En todo el país se desatan brotes: en plantas de envasado de carne, donde los trabajadores no tienen más remedio que presentarse para trabajar en condiciones peligrosas y potencialmente letales, así como en las cárceles y centros de detención de inmigrantes, donde a las personas retenidas se les niega la libertad anticipada, o incluso un acceso adecuado a agua y jabón, a equipos de protección y distanciamiento seguro de los demás.

En el hemisferio sur, la pandemia y el desajuste climático son un arma de doble filo. Kumi Naidoo, que ha dirigido las organizaciones Amnistía Internacional y Greenpeace, dijo en una entrevista para Democracy Now!: “Para mucha gente en África, ahora mismo, la opción es prácticamente entre la pandemia de salud y la pandemia de hambre. Y como mucha gente está diciendo: ‘Si no nos mata la Covid-19, nos matará el hambre’. Los humanos debemos analizar con detenimiento si, después del coronavirus, queremos reconstruir exactamente lo que teníamos o queremos construir un mundo más equitativo, más justo y más sostenible”.

Arundhati Roy se hizo eco de esos sentimientos en un ensayo reciente, donde escribió: “Históricamente, las pandemias han forzado a la humanidad a romper con el pasado e imaginar un mundo nuevo. Esta no es diferente. Es un portal, una puerta de enlace entre un mundo y el siguiente”.
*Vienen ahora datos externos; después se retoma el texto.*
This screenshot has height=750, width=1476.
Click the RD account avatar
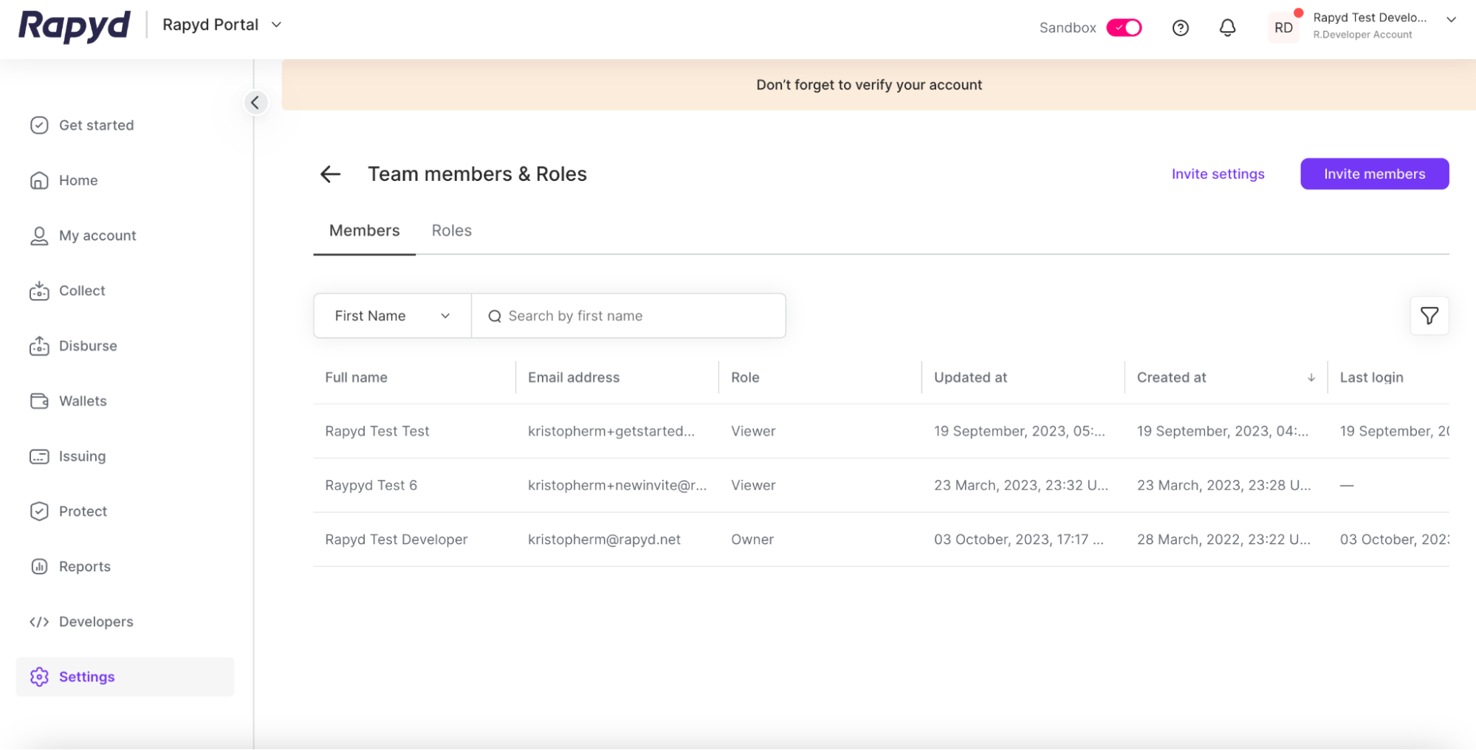pos(1283,28)
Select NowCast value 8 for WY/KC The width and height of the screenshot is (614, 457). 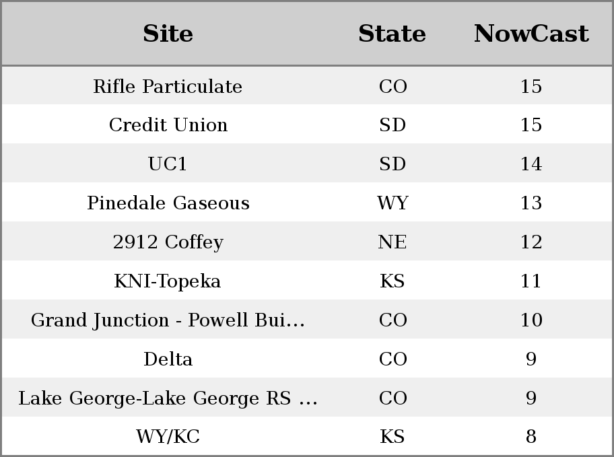click(531, 436)
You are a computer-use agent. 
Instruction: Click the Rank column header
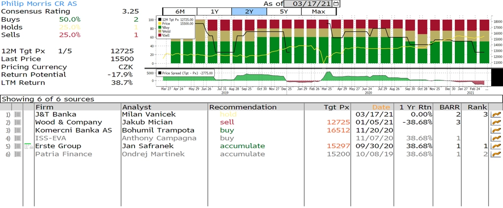point(477,107)
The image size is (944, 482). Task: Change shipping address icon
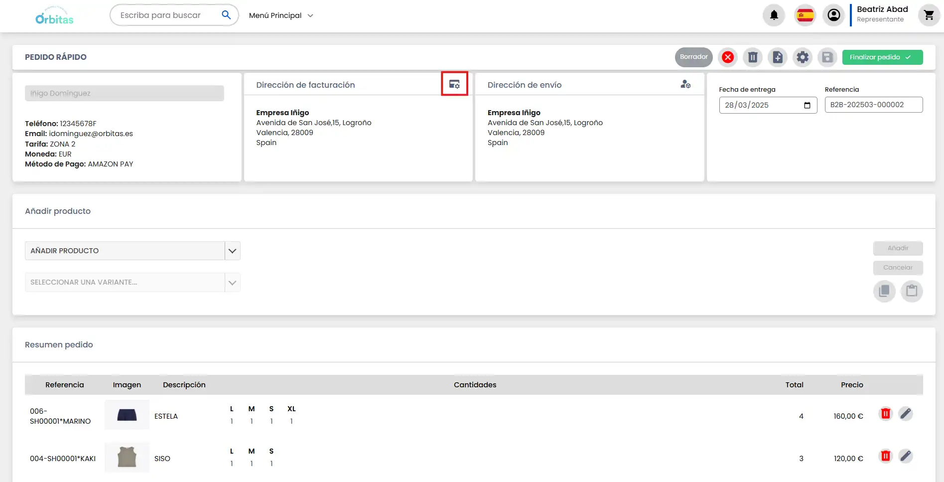point(685,84)
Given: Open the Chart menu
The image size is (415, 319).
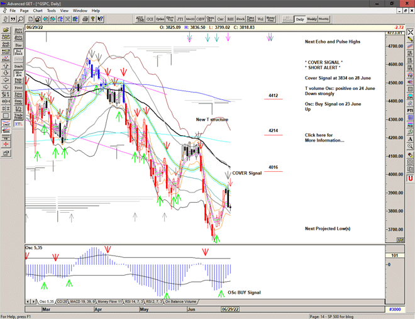Looking at the screenshot, I should coord(38,11).
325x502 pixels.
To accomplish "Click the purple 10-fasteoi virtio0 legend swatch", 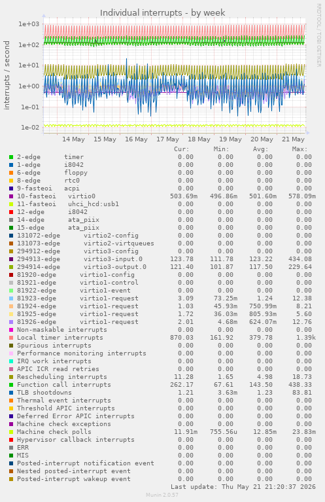I will click(11, 196).
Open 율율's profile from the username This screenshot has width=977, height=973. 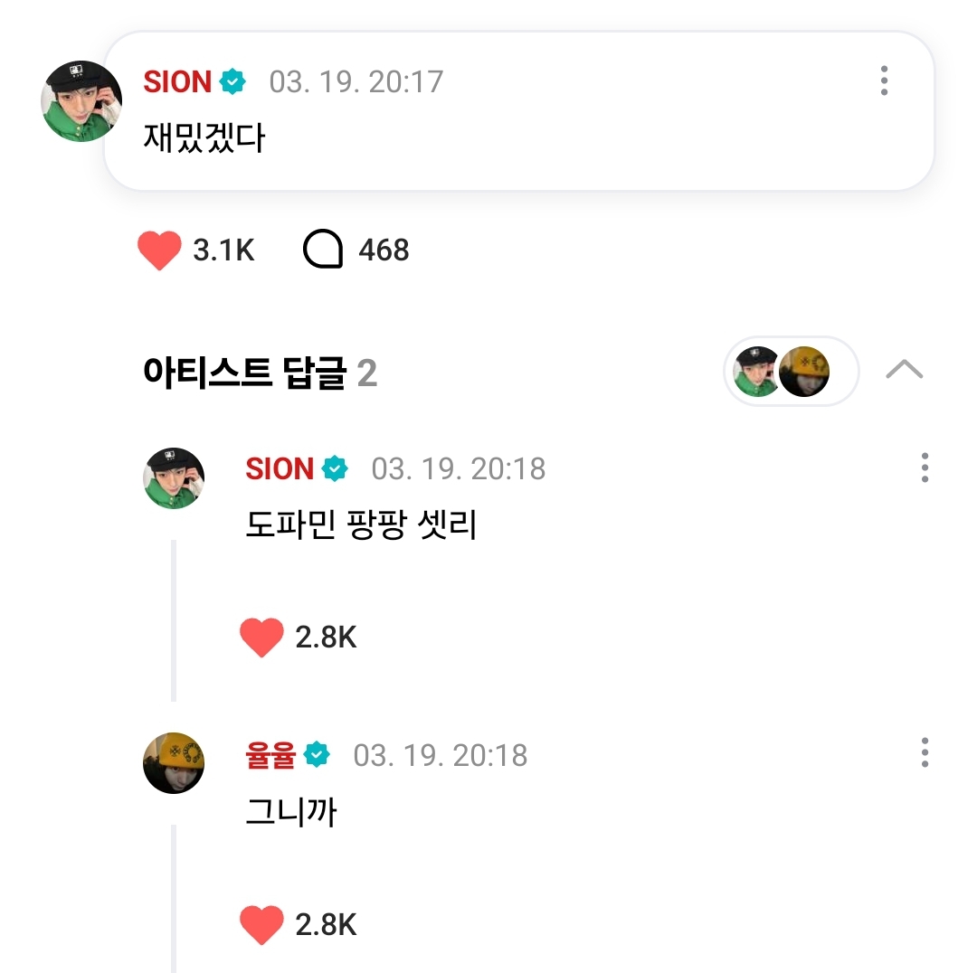point(270,755)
Donald Trump ha comprometido dinero de los contribuyentes estadounidenses para apuntalar las quebradas industrias de combustibles fósiles como el carbón y el petróleo. En respuesta, la periodista y ensayista Naomi Klein tuiteó: “Los demócratas tienen que contraatacar con un plan radical para cubrir la totalidad de los salarios de los trabajadores de la industria de los combustibles fósiles mientras se capacitan para una economía limpia. Es hora de acabar con esta industria abusiva que siempre ha dependido de enormes subsidios públicos”.

En el primer Día de la Tierra, en 1970, más de 20 millones de personas en Estados Unidos —el 10% de la población del país en ese entonces— se manifestaron para exigir el fin de la contaminación, el desarrollo de una economía ecológicamente sostenible y por un futuro más verde.

El principal promotor del Día de la Tierra, el entonces senador de Wisconsin Gaylord Nelson, declaró ese día: “Nuestro objetivo no es solo un ambiente de aire y agua limpios y belleza escénica, y olvidarnos de los peores ambientes en Estados Unidos: los guetos, los Apalaches y otros lugares. Nuestro objetivo es un ambiente de decencia, calidad y respeto mutuo para todos los demás seres humanos y todas las demás criaturas vivientes, un ambiente sin fealdad, sin guetos, sin pobreza, sin discriminación, sin hambre y sin guerra”.

 

Cincuenta años después, cuando el clima del planeta se encuentra al borde del precipicio a causa de la actividad humana, la cantidad de personas que exige un cambio es mucho mayor, la organización es global, pero el tiempo es corto.